* [Texto do documento]

•••

O príncipe britânico William criticou empreendedores bilionários que se dedicam ao turismo espacial em vez de buscar “soluções para salvar a Terra”.
Na opinião do segundo na linha de sucessão ao trono da realeza britânica, grandes mentes e cérebros deveriam estar “tentando consertar este planeta, e não tentando encontrar o próximo lugar para se viver”.
A afirmação é uma crítica aos empreendimentos de turismo espacial promovidos pela Blue Origin, do fundador da Amazon, Jeff Bezos; da SpaceX, do CEO da Tesla Elon Musk; e da Virgin Galactic, de Richard Branson.
“Se essa casa queimar, não importa, eles levam seus recursos para seu outro planeta, no céu, no paraíso”, como afirmou há alguns meses o filósofo e sociólogo francês Bruno Latour.
Critica-se a elite que dispõe de recursos e prefere aplicá-los em um passeio pelo espaço, algo que pode custar até US$ 28 milhões (R$ 145 milhões) em vez de utilizá-los no combate à desigualdade e às mudanças climáticas e ambientais.
Por fim, a narrativa de que o patrimônio dos mais ricos não está à serviço das necessidades do planeta pavimenta o caminho para a defesa de um sistema tributário que não permita a existência de bilionários. Esta era, por exemplo, uma das propostas centrais do candidato Bernie Sanders na última corrida presidencial dos Estados Unidos. O senador democrata defendia que “bilionários não deveriam existir”.
Será mesmo?
Um mundo totalmente utilitarista
É comum em narrativas político-ideológicas buscar impor determinadas regras morais para seus alvos, mas não para si próprio e os pares.
“Se formos adotar um ponto de vista estritamente utilitarista, de fato poderia se afirmar que este seria um mau uso dos recursos. Afinal, poderia estar salvando vidas, melhorando a situação de pessoas em situação de vulnerabilidade”, afirma o filósofo Joel Pinheiro.
“Mas isso não vale apenas para os bilionários, mas para todos nós: esse argumento abre margem para questionar até mesmo levar o filho ao cinema em vez de pagar o almoço para pessoas desalentadas”, compara.
O resultado prático, de acordo com Pinheiro, é que, se essa mentalidade utilitarista for levada “a ferro e fogo”, a vida humana perde muito do seu interesse e do seu próprio valor.
Vale lembrar que, tal como já comprovado pela economia comportamental, os indivíduos não agem sempre racionalmente, com a tomada de decisões por vezes sendo pautadas em paixões e emoções. Dessa forma, o processo de gestão de recursos financeiros também não é 100% racional: diversas compras e aquisições no dia a dia são dominadas pelas emoções. Não à toa, o professor da Universidade de Chicago Richard Thaler foi premiado com o Nobel de Ciências Econômicas em 2017 pelas suas pesquisas nesta área.

•••

* [Linhas de dados]
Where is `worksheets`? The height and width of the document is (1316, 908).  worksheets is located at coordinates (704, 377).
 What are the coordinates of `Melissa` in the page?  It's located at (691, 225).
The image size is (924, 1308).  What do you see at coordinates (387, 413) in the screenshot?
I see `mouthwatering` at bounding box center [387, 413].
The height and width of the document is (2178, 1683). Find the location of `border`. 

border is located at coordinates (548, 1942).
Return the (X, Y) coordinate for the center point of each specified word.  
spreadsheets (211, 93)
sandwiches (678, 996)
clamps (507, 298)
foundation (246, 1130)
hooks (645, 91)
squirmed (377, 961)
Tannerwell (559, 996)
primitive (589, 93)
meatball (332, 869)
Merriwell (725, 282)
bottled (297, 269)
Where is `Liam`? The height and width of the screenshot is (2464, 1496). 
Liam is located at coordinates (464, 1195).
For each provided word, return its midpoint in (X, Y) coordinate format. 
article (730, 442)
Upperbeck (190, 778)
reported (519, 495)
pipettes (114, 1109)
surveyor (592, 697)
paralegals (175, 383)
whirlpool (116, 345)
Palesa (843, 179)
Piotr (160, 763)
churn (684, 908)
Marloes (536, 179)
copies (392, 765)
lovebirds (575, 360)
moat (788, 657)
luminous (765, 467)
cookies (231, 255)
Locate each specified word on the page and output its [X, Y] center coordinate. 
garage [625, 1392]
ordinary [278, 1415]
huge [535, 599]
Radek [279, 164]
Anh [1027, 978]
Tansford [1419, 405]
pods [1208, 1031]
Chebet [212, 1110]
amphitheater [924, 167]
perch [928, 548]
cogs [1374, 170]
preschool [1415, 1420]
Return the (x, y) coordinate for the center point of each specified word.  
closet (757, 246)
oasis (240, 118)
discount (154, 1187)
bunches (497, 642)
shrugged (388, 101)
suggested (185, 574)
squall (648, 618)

•••

Liste todas as empresas de turismo espacial citadas no texto sobre os bilionários e o turismo espacial.

* [Resultado do exercício] Blue Origin, SpaceX e Virgin Galactic.